LEBAK, iNewsLebak.id - Banjir yang melanda Kabupaten Lebak, Banten, sejak Desember 2025 hingga Januari 2026 merendam ratusan hektare lahan persawahan. Puluhan hektare sawah gagal panen dan sebagian lainnya terancam puso.
Kepala Dinas Pertanian (Distan) Kabupaten Lebak, Rahmat Yuniar, menyebut banjir yang melanda sejumlah wilayah telah berdampak pada ratusan hektare lahan persawahan. Total luas sawah terdampak tercatat mencapai 269 hektare, dengan puluhan hektare di antaranya mengalami kerusakan parah.
Dari jumlah tersebut, sekitar 50 hektare sawah di Desa Cisangu dilaporkan gagal panen, sementara 73 hektare lainnya saat ini berada dalam kondisi terancam puso.
“Ada 269 hektare area persawahan terdampak, 50 hektare di Desa Cisangu gagal panen dan 73 hektare terancam,” kata Rahmat, Selasa (20/1/2026).

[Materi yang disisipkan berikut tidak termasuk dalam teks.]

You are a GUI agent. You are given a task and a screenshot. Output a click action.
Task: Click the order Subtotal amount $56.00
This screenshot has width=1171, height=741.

Rahmat menjelaskan, lahan pertanian yang terdampak banjir tidak hanya berada di satu wilayah, melainkan tersebar di sejumlah kecamatan. Beberapa di antaranya berada di Kecamatan Cilograng, Cibadak, Malingping, dan Wanasalam. Menurutnya, wilayah-wilayah tersebut kerap mengalami banjir setiap kali hujan dengan intensitas tinggi mengguyur kawasan Lebak dan sekitarnya.